▶ _WHAT YOU SHOULD DO_
Will you quote precisely the lines that run from the top of the material below to the line containing "Given: Expand the Component dropdown arrow", both ends included?

▶ _INPUT DATA_

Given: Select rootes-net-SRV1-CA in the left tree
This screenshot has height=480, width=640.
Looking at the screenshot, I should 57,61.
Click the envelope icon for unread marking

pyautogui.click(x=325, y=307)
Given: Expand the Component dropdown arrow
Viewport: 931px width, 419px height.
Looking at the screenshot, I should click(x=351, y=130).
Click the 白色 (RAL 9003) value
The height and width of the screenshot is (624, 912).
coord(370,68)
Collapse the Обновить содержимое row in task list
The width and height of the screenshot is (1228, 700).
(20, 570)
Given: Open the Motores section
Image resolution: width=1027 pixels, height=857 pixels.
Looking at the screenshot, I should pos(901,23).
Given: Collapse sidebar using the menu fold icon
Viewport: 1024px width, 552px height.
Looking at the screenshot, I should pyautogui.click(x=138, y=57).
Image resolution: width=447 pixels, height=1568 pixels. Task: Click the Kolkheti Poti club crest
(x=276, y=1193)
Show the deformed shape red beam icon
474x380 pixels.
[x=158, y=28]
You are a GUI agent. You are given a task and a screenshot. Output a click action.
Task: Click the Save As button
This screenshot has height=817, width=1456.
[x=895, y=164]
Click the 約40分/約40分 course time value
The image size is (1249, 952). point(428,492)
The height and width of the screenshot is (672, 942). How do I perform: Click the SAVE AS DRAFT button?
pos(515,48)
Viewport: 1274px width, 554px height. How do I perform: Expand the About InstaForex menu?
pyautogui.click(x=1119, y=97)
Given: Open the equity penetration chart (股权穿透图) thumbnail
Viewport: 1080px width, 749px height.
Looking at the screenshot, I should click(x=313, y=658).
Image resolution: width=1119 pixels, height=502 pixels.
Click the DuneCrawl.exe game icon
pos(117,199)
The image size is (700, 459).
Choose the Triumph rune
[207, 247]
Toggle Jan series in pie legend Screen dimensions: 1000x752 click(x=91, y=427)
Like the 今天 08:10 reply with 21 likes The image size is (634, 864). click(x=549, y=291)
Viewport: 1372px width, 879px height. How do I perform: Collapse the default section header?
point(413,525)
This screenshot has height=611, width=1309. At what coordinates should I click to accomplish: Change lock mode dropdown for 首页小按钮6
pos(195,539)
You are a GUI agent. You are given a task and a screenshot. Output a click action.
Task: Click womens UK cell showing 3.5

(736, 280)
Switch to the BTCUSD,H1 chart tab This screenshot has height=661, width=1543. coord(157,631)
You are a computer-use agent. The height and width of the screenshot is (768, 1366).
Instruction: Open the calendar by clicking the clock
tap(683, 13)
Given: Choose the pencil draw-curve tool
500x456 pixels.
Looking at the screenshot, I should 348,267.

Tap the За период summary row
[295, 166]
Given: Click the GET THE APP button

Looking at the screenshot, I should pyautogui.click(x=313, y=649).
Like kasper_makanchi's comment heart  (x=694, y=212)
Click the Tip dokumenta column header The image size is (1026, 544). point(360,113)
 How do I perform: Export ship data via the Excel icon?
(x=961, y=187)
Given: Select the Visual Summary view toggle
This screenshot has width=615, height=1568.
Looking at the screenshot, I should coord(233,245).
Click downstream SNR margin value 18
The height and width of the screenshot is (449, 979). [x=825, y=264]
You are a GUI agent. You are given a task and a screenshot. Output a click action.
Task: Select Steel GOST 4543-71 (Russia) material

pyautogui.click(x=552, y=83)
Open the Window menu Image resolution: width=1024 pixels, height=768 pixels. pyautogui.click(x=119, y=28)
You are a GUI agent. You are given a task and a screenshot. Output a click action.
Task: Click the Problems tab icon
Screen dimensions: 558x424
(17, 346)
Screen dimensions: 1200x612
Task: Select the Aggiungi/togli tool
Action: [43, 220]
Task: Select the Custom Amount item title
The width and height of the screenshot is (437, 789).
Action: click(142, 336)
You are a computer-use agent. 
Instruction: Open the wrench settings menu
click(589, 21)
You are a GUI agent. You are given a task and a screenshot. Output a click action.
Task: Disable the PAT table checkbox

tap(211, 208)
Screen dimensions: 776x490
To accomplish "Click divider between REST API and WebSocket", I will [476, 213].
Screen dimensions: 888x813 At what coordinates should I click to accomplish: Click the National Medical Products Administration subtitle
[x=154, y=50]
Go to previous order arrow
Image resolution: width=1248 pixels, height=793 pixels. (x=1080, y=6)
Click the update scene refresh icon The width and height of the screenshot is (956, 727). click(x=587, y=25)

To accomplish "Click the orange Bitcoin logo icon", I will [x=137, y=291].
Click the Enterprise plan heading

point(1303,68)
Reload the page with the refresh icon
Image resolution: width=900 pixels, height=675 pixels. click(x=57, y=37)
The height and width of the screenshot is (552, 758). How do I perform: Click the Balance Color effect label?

▶ _RESULT FOR THIS TASK_
Given: Select rootes-net-SRV1-CA in the left tree
This screenshot has height=480, width=640.
Looking at the screenshot, I should 57,61.
Click the envelope icon for unread marking

pyautogui.click(x=325, y=307)
Given: Expand the Component dropdown arrow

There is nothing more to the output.